## [Required task 1]
In the listing below, reproduce the lines from the line with "Where should I click to: View" to the line with "pyautogui.click(x=174, y=234)", both included. Keep the requests word for word, multiply every coordinate in the answers by 1.5 and round to whole numbers (halves up), and leave the pictures out.

## [Text extract]
Their son Richard was taken to the baptismal font at Holy Trinity on
11 March 1574, and their last child, Edmund, on 3 May 1580.

These births accentuated an eldest son's pride of place, and, far
from being displaced in the family, William thrived. His well-being
appears in his later dedicatory letters to his patron and also in light
jokes and allusive, affectionate mockery -- all of which seem to point
back to happiness, self-love, and his family pride in the Stratford
years. No deep distaste for Stratford would appear in any of his known
actions, attitudes, or allusions. If he consciously made light of his
sister Joan, in later times, by calling a hawk 'Old Joan' in
2 Henry IV
,
or by playing on a name common for upstarts and servants (as in
'greasy Joan' or 'I can make any Joan a lady'), he kept his sister
close to him in such references; and he was not likely to have
forgotten the constables at Stratford, including his father, when
conjuring up Dull, Elbow, or Dogberry and the watch in
Much Ado
.

## [Given data]
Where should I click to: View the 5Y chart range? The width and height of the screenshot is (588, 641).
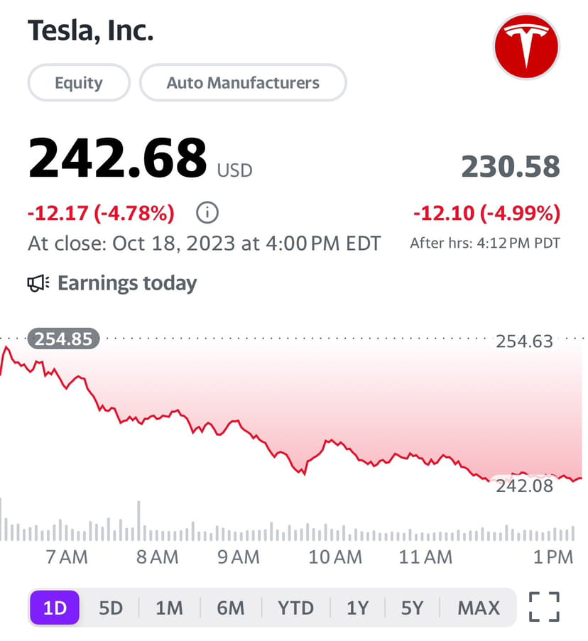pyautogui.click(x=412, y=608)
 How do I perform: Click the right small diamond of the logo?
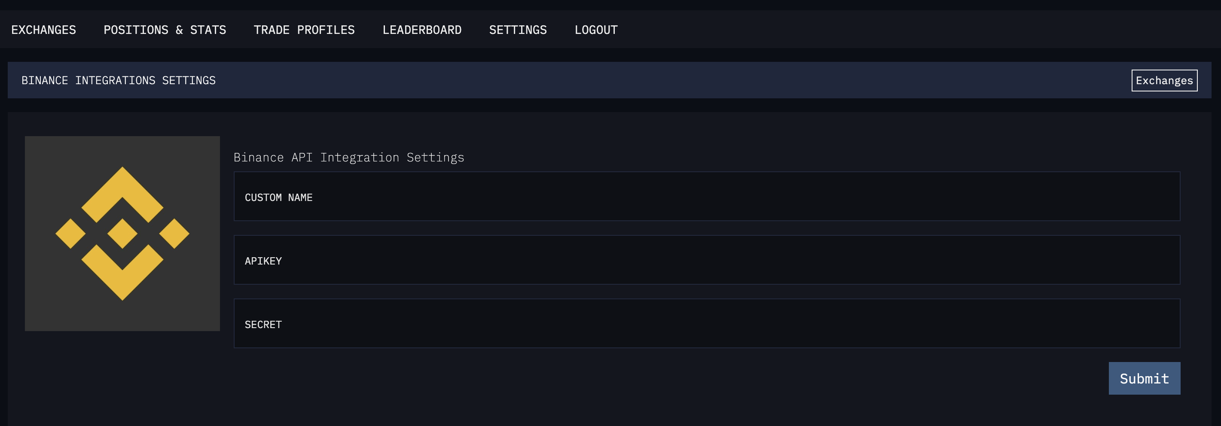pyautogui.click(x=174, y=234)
--
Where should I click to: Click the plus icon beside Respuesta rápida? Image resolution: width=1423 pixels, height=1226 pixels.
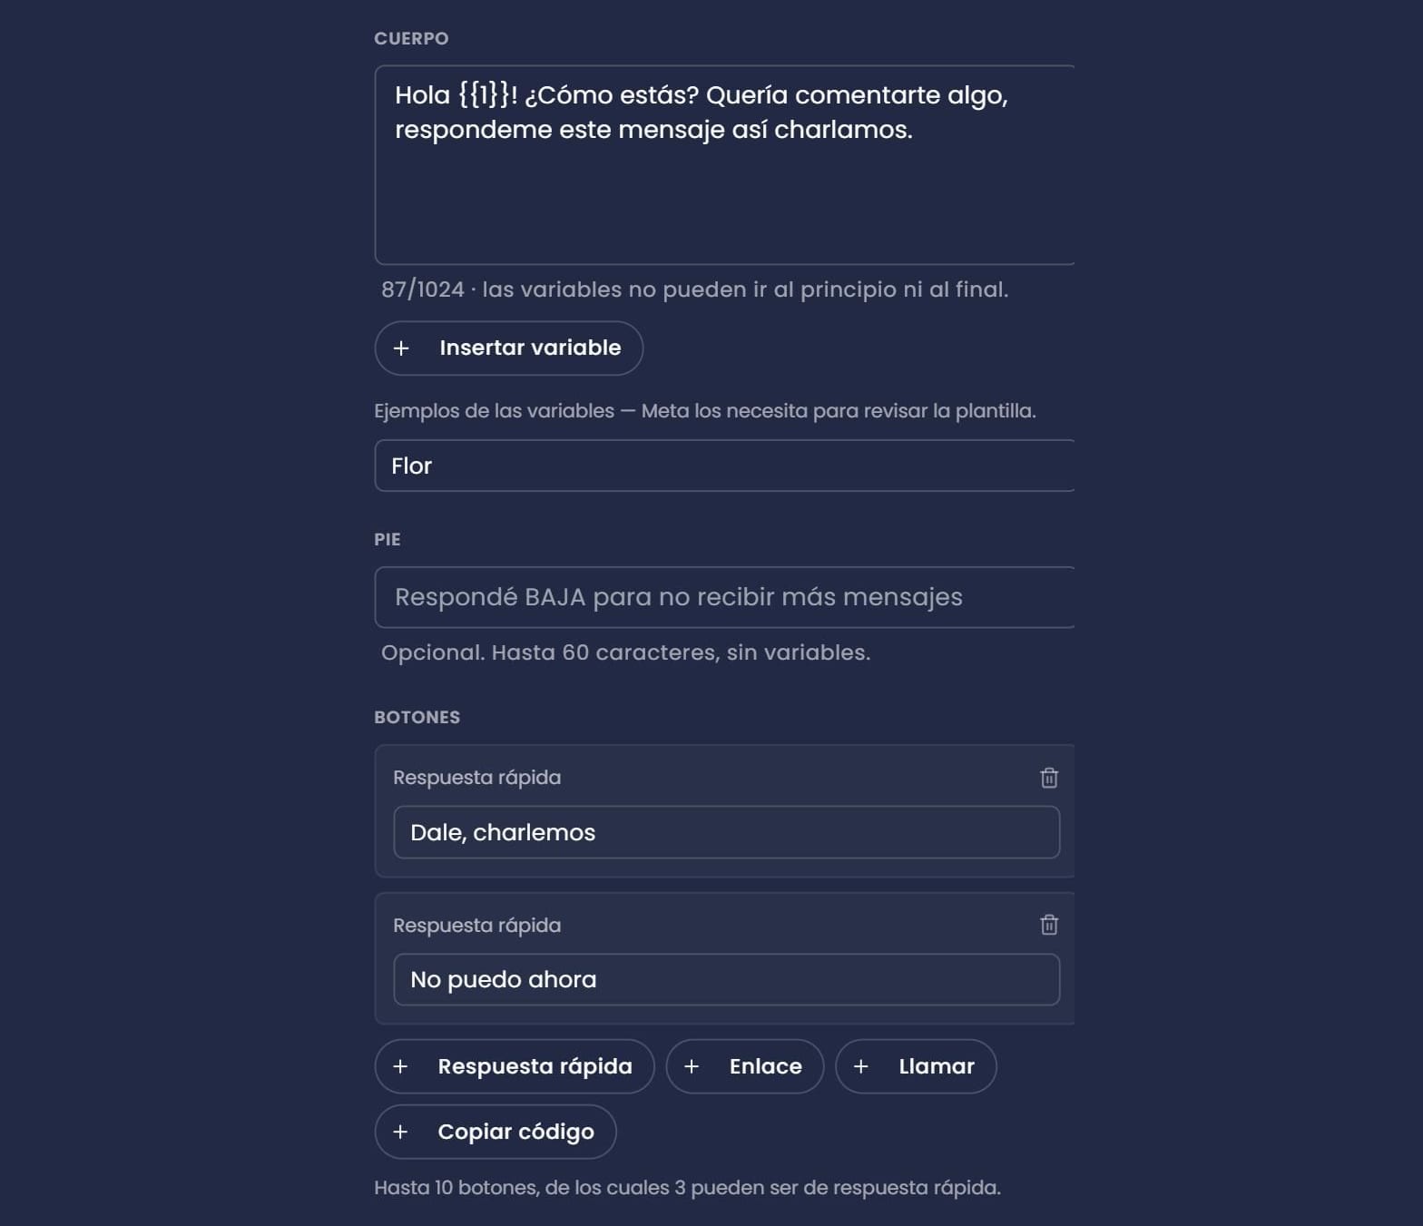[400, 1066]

## [Required task 2]
According to the passage on William's Stratford years, which characters was he conjuring up when he was unlikely to have forgotten the Stratford constables?

## [Task output 1]
Where should I click to: View the 5Y chart range? The width and height of the screenshot is (588, 641).
pyautogui.click(x=618, y=912)
 How do I perform: Click the right small diamond of the logo?
pyautogui.click(x=261, y=351)

## [Task output 2]
Dull, Elbow, and Dogberry and the watch in Much Ado.